Our list of excellent panelists and speakers included:
Mr. Peter Cohen
General Manager Amazon Mechanical Turk
Mr. Glenn Engler
Mr. John Gallant
Editorial Director and President Network World
Ms. Jo Hoppe
Ms. MaryFran Johnson
Former Editor in Chief Computerworld
Mr. Kumud Kalia
CIO Direct Energy
Mr. Thornton May
Futurist, Executive Director and Dean IT Leadership Academy
This year’s theme explored how social networks in business can revolutionize the processes by which people, partners and customers work together to create value. Social networks and related technology have gained prominence recently as sources of entertainment.
The 2007 CIO Symposium brought together thought leaders from across the globe to share their perspectives on how to maximize the potential of such collective intelligence networks to gain competitive advantage.
Symposium Theme Summary
In an increasingly connected world, in the office, on the road, at home, companies have unprecedented access to information and ideas from their employees, partners, and customers. Business leaders are looking for ways to leap ahead of their competitors by leveraging these social networks for competitive advantage and become the product and customer service leaders of the future.
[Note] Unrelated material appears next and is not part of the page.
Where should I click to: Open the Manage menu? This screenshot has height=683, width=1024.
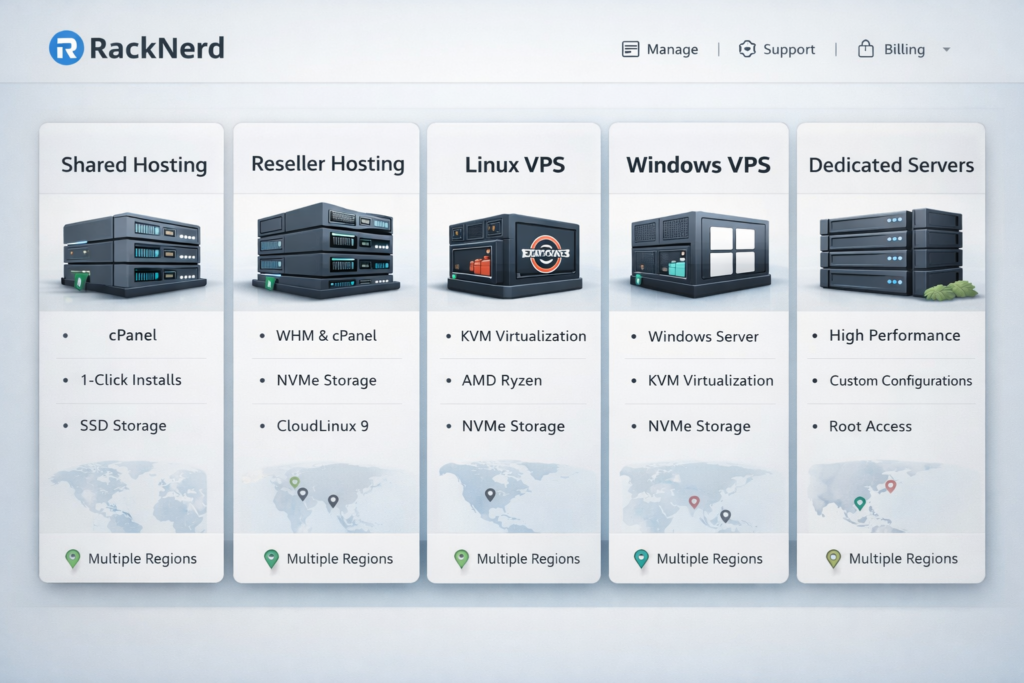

The 2007 MIT CIO Symposium discussed the impact of recent IT developments along three themes: “Leveraging Collective Insights to Enhance Value”, “Trends in the Ever-changing CIO’s Technology Toolkit”, and “On the Horizon - Trends and Opportunities”.
Within the first theme we looked at the impact of using IT as the template for social networks on the enterprise. In our first track, “The Global KnowledgeForce” answers: How are social networks being used to improve productivity and innovation? In the second track, “Knowing the Wants and Needs of the Customer”, details: How is IT being used to adapt the customer experience to improve conversion and retention? How does this data allow for more accurate customer segmentation models? What knowledge can be gleaned about the customer ownership cycle and emerging, possibly disruptive, market trends?
The second theme considered trends impacting the tools at the CIO’s disposal. In Track 1, “Is IT becoming “ComponentWare” considered the following questions: Is IT evolving towards standard, easily-connected building blocks? What are the risks and benefits of using 3rd party services and “openware”? Track 2, “Trends in IT Infrastructure” considered the impact of ITIL on infrastructure management, new technologies and their rates of adoption, and virtualization tools impacting data storage and delivery.
As an extra bonus, our third track introduced attendees to the latest thinking from some of the Institute’s leading professors and practitioners, as well as emerging technologies from MIT spin-offs. How are firms using these technologies? What kind of returns are they seeing? Are your competitors gaining or losing ground through innovations that you have not considered?